As to difference from the first example as an operation, since a fulcrum of the bend vibrator 2 in the bend vibration mode was approximately a point and fixing was performed by the vicinity of the point by the endpoint supporting sections 20 in contrast to the fulcrum being fixed by a plane in the first example, it was able to lower the resonance frequency in the bend vibration mode rather than f1.

In addition, when the bend vibrator 2 performed vibration in the bend vibration mode, the endpoint supporting sections 20 performed roll motion according to the bend vibration mode, and vibrated more easily.

As mentioned above, although preferable embodiments are shown and described about the echo sounder transducer of the present invention, the echo sounder transducer according to the present invention is not limited only to the embodiments mentioned above, but it is needless to say that various types of modified implementation are possible within the scope of the present invention.

As described above, the echo sounder transducer of the present invention can be used as an echo sounder transducer, for example, for long distance sonar and marine resources investigation.

Claims

1. An echo sounder transducer, comprising a Langevin-type vibrator which has a front mass, a rear mass, and a cylindrical vibrator sandwiched between the front mass and the rear mass, wherein a slit communicating from an outer peripheral side face toward an axial center is provided in the front mass of the Langevin-type vibrator;

wherein a bend vibrator arranged on an acoustic radiation surface section of the front mass of the Langevin-type vibrator is provided.

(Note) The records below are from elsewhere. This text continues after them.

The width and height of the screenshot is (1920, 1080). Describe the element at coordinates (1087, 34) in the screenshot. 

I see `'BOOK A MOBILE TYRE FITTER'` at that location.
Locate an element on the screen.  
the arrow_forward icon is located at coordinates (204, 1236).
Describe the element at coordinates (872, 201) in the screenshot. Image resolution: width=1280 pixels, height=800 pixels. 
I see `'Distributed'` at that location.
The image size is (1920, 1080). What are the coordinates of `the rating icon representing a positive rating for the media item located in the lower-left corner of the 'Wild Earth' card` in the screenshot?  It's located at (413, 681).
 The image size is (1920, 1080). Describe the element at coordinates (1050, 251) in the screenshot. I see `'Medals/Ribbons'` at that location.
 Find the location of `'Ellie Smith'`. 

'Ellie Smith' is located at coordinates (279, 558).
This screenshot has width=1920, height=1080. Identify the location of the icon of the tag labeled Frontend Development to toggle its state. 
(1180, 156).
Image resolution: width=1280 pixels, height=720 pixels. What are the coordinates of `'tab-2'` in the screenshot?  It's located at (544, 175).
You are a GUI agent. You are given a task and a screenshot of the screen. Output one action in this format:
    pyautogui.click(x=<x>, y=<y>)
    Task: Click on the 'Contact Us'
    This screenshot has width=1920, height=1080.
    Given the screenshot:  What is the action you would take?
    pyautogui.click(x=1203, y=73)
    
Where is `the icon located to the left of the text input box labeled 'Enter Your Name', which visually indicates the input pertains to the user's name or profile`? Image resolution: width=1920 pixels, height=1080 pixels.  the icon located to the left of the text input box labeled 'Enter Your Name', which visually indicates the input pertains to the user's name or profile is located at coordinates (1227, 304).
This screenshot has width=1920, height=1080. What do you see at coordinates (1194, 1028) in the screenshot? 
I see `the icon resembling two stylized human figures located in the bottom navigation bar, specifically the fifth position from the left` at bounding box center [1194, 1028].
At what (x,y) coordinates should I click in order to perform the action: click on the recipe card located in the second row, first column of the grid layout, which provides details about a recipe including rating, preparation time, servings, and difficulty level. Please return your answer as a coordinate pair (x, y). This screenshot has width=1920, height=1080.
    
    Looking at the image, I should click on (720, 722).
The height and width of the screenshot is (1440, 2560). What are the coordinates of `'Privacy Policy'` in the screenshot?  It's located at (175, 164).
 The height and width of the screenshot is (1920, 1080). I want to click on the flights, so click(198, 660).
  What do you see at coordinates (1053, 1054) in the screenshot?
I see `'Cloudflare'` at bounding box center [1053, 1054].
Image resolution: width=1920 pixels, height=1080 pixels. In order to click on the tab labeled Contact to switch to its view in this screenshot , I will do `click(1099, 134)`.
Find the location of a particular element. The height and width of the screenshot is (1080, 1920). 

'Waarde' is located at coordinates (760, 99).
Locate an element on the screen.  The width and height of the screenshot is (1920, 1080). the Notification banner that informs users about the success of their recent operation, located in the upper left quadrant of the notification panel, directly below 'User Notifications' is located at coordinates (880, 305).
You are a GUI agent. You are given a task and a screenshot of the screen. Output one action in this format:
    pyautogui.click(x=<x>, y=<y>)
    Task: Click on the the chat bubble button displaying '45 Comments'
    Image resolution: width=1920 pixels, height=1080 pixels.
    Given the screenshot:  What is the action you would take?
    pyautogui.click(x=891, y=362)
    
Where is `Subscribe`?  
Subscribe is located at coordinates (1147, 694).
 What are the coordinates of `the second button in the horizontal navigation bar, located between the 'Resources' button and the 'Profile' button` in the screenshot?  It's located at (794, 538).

2. The echo sounder transducer according to claim 1, wherein the bend vibrator comprises a diaphragm arranged on the acoustic radiation surface section of the front mass, and a plate-like vibrator fixed to this diaphragm.

3. The echo sounder transducer according to claim 1, wherein the bend vibrator is fixed to the acoustic radiation surface section of the front mass through an endpoint supporting structure.

4. The echo sounder transducer according to claim 1, wherein the slit is formed in a position where resonance frequencies of the bend vibrator and an acoustic radiation surface section side of the front mass with the slit as a border coincide nearly.

5. An echo sounder transducer, comprising a Langevin-type vibrator which has

a front mass having a slit communicating from an outer peripheral side face toward an axial center;

a rear mass;

a cylindrical vibrator sandwiched between the front mass and the rear mass; and

front mass energizing means of energizing the acoustic radiation surface section of the front mass forward by changing slit width of the slit.

6. The echo sounder transducer according to claim 5, wherein the front mass energizing means comprises a composite ring which has a plurality of vibrators and wedge-shaped elements which are annularly connected within the slit; and

wherein the acoustic radiation surface section of the front mass is energized forward by the composite ring shrinking and extending in a circumferential direction by shrinkage of the vibrators and the wedge-shaped elements sliding inside the slit in a circumferential direction.

7. The echo sounder transducer according to claim 6, wherein the composite ring shrinks and extends with synchronizing with shrinking and extending of the Langevin-type vibrator.